HairyBum · 05/05/2022 17:28

Mine didn’t go to nursery till 2.5 and they were all very early talkers. Mine did toddler groups with me, picnics in the park with friends, going to friends houses with me, lots of reading, chatting to granny on the phone, food shopping, soft play.

steppemum · 06/05/2022 10:54

Mariposista · 05/05/2022 17:15

THIS. Otherwise you will be 'that parent' whose child is clinging to them howling on the first day of Reception.

nope. This is not true.
Force them in at an early age when they are clingy and you retain separation issues right up to reception.

So much of what we do now with our kids which is seen as normal goes AGAINST basic child psychology and develooment. It breaks my heart it really does.
Children under 3 do not NEED nursery, because, depsite all the lovely talk around and exciting stimualting environment, the primary need of a child under 3 is to develp and secure relationships. So it is more important that they have good relationships with familiar and regular people, than it is to have an exciting environment. Babies and toddlers need primarily to have secure attachment. That comes before anything else.
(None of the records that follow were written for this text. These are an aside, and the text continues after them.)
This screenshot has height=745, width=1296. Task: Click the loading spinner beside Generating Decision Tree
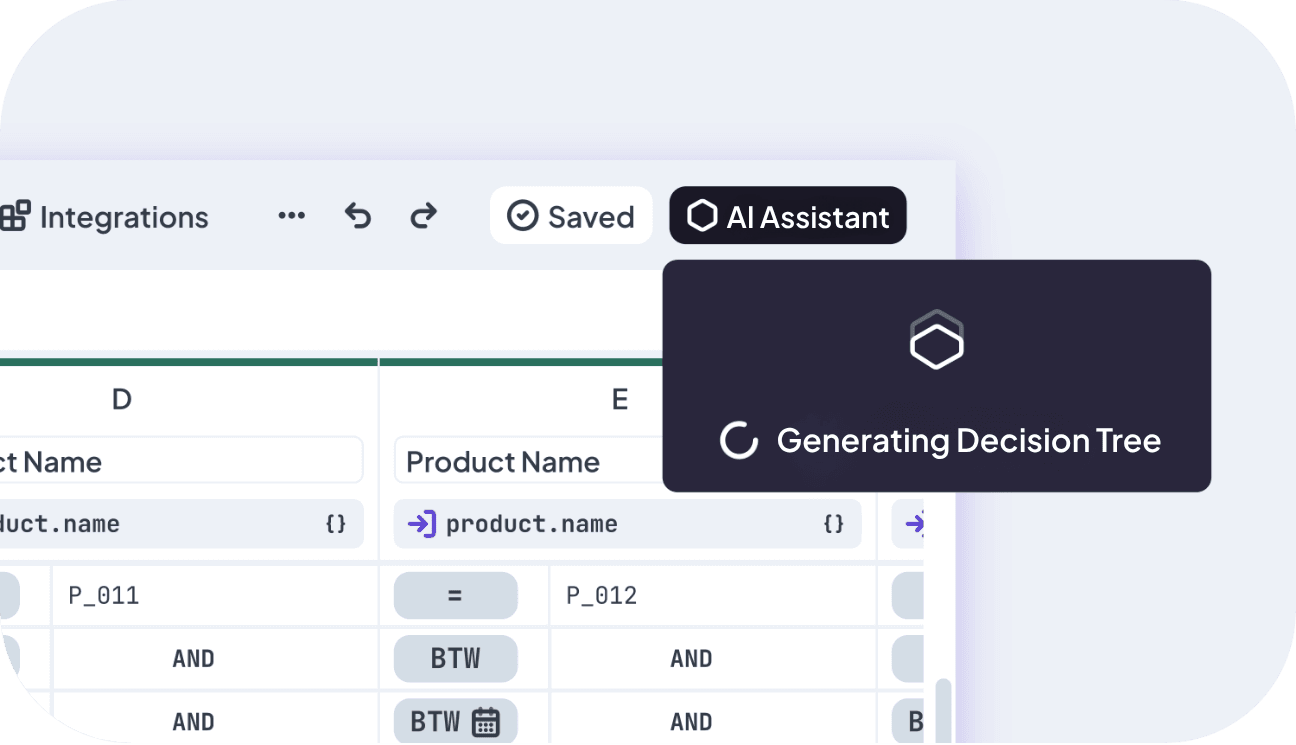pyautogui.click(x=739, y=440)
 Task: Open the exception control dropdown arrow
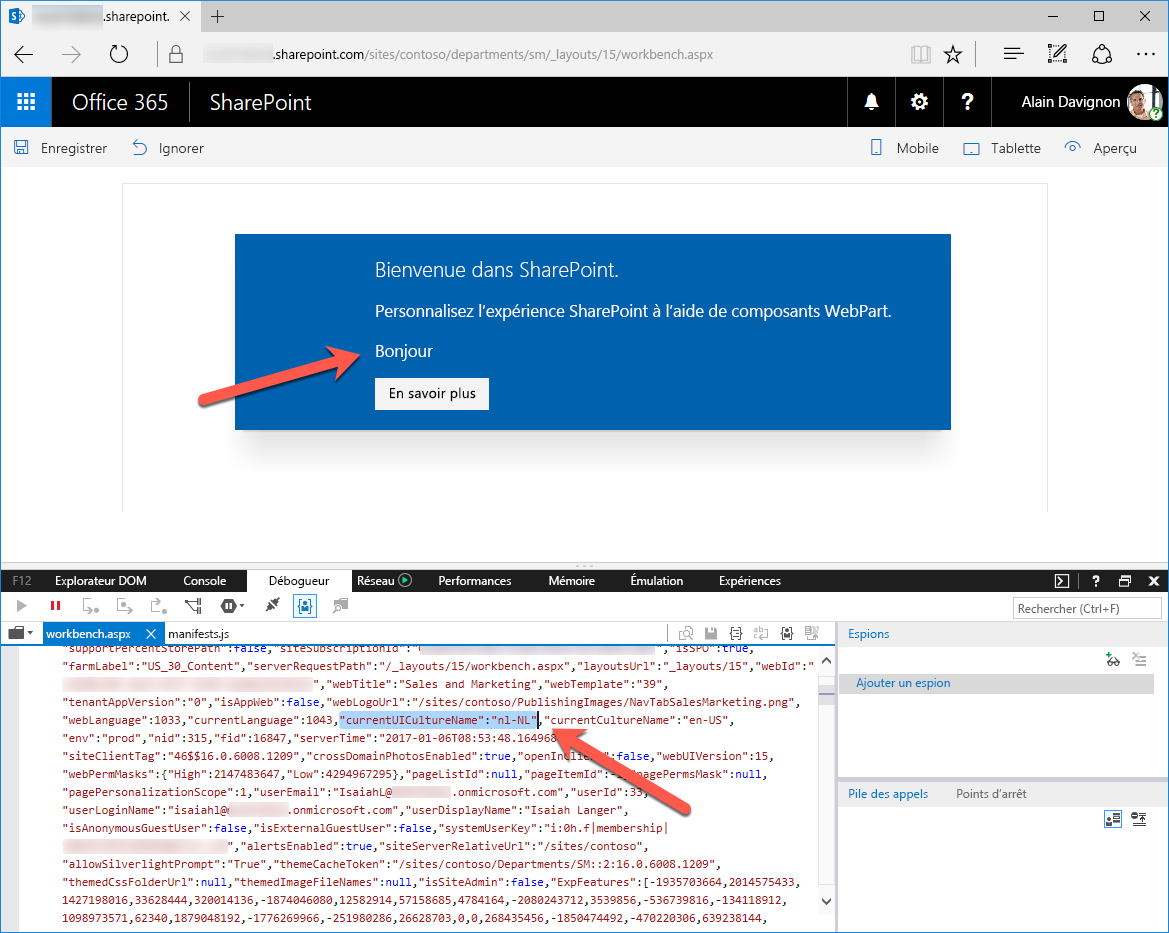click(241, 605)
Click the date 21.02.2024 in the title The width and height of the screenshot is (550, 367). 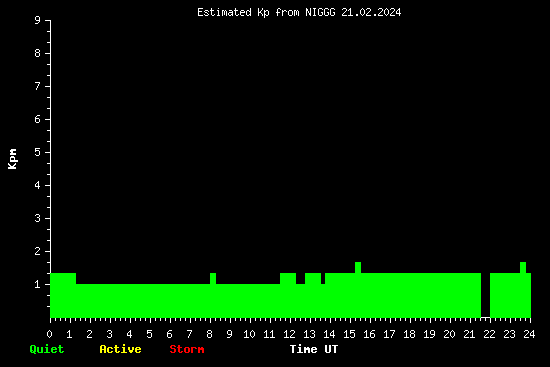pyautogui.click(x=371, y=13)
Many of our nurseries, although excellent with ofsted outstanding etc, have too many people, and too many changes of staff to provide enough continuity.
There was a peice of research done in a good well respected nursery. It followed one child for 6 months and looked at how many adults they came into contact with. The child was in nursery every day for Mum/dad's working day, 5 days a week. Due to staff turnover (which was actually low in this nursery, considered to be pretty stable) holidays, changed of shifts, and moving from baby room to toddler room during that 6 months, the child was looked after by 57 different adults.

We persist in the idea that toddlers NEED nursery. They don't. They need attachment. Love, Security. etc.

katnyps · 06/05/2022 10:57

Sounds just like my 18 month old and I'm not in the least bit concerned!

Lottapianos · 06/05/2022 11:08

Great post steppemum. Agree it's very worrying that people see a 'clingy' 2 year old as a problem to be solved, rather than a typical developmental stage.

PinkSyCo · 06/05/2022 11:16

One to one time with an attentive parent is far more beneficial for an 18 month old. Ignore the consultant, carry on how you are and your DD will learn in her own time.

WiltshireCactus · 06/05/2022 11:21

@steppemum great post.

Both my children were clingy until about 3. I was criticised so much for it! I kept them close as that was what they wanted at the time. We went to lots of playgroups and often they sat on my lap and played with something on my lap. I was teased and criticised how they wouldn’t leave me. Everyone banged on about them needing to be independent etc.

One is now at university the other side of the world and the other has just started their A level exams, calmly and without me getting involved with UCAS forms, revision etc. Both (so far) steady and independent.

If an 18 month old is clingy, let them cling, they are just watching and taking their time. No need to rush them. As for speech, 18 months is far too early to worry. My advice is relax and keep baby with you if you have that option.

bellebeautifu1 · 06/05/2022 11:25

From the other side - my DD was in a creche from 3 months old and she had delayed speech. So I would not necessairly say nursey is the silver bullet.